Antidiabetic drug as potent protection in ischemic brain injury

Abstract

Ischemic brain injury is among the leading causes of human deaths and disabilities. An acute reduction in cerebral blood flow results energy failure, glutamate release, ionic disbalance, oxidative stress, mitochondrial damage, neuroinflammation and cell death. Multiple attempts have been made to develop neuroprotective treatments by using glutamatergic activity inhibitors, ion channel modulators, free radical scavengers, antiinflammatory agents, etc., but none of them has been approved as an efficient medicine for ischemic stroke treatment yet. Imeglimin is a novel oral antidiabetic drug approved for treatment of type 2 diabetes that among other potential effects also alters mitochondrial processes. To provide insight into the pharmacological properties of imeglimin we aimed to assess the effect of intraperitoneal injection (109 µg/kg) on ischemic brain injury in different age groups: young (2-3 months-old), middle-aged (10 months-old) and aged (24 months-old) rats, and to determine whether imeglimin directly affects brain mitochondrial functions. Imeglimin treatment 24 h before in vitro global cerebral ischemia in acute brain slices reduced infarct size only in young and middle-aged rat groups. Elucidating the mechanism of neuroprotection, we found that direct addition of imeglimin to isolated mitochondria of 2-3 months-old and 10 months-old rat brains suppressed NADH-linked oxidative phosphorylation and enzymatic activity of respiratory chain complexes I. The opposite stimulating effect on complex II activity was observed within the same groups as previously mentioned.
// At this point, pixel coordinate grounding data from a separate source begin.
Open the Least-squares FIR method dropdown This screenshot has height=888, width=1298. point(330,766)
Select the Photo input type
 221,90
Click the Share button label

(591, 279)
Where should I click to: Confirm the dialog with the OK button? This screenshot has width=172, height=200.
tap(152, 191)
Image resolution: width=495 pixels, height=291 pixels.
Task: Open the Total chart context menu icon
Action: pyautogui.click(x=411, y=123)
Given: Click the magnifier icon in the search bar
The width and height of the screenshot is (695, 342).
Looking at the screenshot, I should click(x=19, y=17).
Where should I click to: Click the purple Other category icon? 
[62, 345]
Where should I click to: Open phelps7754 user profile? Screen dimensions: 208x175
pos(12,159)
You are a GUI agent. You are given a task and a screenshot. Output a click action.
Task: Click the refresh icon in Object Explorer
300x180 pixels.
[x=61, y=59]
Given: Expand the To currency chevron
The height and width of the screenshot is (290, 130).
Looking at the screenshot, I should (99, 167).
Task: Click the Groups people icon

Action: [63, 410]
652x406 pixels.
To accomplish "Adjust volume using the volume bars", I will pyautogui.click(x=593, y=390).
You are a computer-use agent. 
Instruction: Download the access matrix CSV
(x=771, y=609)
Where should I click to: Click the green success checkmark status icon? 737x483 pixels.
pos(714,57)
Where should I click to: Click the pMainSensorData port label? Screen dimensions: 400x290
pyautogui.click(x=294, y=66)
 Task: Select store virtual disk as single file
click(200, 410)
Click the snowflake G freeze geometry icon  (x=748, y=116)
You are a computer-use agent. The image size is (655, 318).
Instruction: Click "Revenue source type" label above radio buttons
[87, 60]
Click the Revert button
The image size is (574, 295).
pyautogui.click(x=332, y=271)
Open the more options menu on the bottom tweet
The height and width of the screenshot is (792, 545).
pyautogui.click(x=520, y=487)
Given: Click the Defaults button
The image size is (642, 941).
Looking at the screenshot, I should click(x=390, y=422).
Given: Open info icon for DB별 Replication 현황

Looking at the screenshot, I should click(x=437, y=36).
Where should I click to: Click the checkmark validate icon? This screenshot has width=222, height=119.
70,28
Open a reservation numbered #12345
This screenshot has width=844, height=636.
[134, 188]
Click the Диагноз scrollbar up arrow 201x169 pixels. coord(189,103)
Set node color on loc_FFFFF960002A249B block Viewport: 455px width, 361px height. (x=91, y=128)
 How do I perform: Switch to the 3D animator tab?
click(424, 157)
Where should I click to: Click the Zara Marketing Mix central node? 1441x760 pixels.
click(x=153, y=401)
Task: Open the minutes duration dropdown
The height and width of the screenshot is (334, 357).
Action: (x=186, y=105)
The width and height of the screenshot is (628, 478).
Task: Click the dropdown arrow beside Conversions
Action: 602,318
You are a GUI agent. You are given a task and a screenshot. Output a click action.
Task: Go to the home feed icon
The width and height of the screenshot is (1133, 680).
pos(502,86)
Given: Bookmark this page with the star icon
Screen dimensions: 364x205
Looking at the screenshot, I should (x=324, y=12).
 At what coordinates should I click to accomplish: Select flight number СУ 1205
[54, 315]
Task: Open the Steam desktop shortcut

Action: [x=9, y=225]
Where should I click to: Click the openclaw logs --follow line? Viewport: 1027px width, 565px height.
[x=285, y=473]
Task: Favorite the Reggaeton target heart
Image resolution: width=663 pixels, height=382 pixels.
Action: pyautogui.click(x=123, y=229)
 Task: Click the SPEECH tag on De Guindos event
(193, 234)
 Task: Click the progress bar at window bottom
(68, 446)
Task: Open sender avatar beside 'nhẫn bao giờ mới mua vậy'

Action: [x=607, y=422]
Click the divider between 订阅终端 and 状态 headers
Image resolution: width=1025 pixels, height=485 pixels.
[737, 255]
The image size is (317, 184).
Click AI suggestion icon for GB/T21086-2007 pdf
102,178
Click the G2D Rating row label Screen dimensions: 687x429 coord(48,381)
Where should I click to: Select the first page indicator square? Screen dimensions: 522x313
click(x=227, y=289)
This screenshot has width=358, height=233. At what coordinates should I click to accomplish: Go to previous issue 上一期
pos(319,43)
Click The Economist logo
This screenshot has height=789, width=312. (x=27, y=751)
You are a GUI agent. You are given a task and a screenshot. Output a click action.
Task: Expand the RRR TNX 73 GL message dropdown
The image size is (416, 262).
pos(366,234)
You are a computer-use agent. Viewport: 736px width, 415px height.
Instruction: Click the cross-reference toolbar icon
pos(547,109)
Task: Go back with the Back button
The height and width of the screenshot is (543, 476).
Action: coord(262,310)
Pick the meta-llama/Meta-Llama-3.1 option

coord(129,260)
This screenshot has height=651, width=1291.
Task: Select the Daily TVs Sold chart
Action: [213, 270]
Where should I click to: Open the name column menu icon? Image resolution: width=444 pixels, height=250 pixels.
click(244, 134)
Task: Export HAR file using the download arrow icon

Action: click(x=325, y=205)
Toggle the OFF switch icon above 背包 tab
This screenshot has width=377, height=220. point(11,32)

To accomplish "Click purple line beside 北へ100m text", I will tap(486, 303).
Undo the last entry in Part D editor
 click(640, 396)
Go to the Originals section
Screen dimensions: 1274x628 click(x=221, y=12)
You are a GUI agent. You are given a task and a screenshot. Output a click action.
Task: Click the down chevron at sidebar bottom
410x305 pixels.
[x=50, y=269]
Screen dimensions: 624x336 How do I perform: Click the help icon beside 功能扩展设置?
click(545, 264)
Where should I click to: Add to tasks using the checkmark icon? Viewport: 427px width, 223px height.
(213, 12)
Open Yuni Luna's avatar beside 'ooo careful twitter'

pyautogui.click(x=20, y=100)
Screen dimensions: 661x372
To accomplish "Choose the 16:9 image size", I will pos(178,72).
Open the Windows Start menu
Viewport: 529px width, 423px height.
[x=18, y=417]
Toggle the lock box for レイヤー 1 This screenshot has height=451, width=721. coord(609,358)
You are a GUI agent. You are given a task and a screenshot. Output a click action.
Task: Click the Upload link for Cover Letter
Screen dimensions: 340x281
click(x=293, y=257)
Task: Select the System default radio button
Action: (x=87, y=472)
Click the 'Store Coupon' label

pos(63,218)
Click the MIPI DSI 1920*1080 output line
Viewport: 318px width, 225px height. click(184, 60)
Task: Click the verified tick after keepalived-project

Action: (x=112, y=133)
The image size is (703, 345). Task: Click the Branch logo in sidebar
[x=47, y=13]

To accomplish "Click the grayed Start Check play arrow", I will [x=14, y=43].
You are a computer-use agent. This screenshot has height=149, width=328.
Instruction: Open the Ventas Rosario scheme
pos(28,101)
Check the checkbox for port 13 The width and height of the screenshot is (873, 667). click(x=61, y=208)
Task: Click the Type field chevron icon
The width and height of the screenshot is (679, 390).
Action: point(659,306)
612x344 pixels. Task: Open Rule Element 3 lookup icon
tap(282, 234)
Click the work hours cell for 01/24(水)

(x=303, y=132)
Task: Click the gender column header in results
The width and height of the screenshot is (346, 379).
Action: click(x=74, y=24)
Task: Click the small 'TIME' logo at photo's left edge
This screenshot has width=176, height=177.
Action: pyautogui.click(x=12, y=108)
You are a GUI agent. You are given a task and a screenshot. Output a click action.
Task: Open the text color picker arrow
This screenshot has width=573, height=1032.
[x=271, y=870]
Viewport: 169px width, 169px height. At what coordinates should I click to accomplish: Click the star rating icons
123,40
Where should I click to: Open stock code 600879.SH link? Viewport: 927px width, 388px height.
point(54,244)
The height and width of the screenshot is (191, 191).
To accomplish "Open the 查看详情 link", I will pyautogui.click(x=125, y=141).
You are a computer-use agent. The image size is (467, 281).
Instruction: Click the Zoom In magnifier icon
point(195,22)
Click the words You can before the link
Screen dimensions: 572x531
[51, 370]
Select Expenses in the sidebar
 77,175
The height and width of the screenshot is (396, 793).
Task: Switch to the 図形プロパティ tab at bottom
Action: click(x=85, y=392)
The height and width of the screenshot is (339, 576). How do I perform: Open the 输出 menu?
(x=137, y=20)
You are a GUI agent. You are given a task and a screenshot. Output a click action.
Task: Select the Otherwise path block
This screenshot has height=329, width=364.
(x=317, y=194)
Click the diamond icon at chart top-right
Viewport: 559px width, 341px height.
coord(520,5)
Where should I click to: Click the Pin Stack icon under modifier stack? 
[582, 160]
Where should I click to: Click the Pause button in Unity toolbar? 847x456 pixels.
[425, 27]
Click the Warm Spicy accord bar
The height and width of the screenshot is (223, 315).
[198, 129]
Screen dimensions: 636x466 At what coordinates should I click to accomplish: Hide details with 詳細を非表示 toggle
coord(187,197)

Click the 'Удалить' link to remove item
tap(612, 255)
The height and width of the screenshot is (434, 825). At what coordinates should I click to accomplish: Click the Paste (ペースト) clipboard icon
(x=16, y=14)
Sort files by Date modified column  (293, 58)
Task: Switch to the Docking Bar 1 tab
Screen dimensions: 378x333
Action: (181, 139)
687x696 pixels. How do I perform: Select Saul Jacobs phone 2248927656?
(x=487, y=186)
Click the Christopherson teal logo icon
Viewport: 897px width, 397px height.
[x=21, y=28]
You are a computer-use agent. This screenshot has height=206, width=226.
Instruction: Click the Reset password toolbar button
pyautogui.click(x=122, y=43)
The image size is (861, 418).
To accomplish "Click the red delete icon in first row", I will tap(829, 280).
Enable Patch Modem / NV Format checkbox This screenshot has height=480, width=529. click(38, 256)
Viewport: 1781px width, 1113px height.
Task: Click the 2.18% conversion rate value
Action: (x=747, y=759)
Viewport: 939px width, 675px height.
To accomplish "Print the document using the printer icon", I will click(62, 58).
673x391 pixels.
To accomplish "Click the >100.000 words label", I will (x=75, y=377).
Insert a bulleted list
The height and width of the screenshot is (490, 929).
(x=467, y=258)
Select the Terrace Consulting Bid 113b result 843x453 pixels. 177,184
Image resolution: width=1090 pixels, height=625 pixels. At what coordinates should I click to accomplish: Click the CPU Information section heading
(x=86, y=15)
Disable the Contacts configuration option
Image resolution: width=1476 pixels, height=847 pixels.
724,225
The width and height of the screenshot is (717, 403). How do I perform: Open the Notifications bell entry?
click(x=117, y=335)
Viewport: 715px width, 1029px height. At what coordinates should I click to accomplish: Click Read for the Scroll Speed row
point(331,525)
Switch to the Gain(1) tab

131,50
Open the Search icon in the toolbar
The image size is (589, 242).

In the aged group (24 months) imeglimin had no effect in reducing cerebral infarct size or directly modulating mitochondrial respiratory and enzymatic functions. In conclusion, we expanded knowledge about potential effects of imeglimin in the brain by demonstrating a direct stimulating effect on mitochondrial complex II activity and an age-dependent its beneficial effects on brain under in vitro ischemia.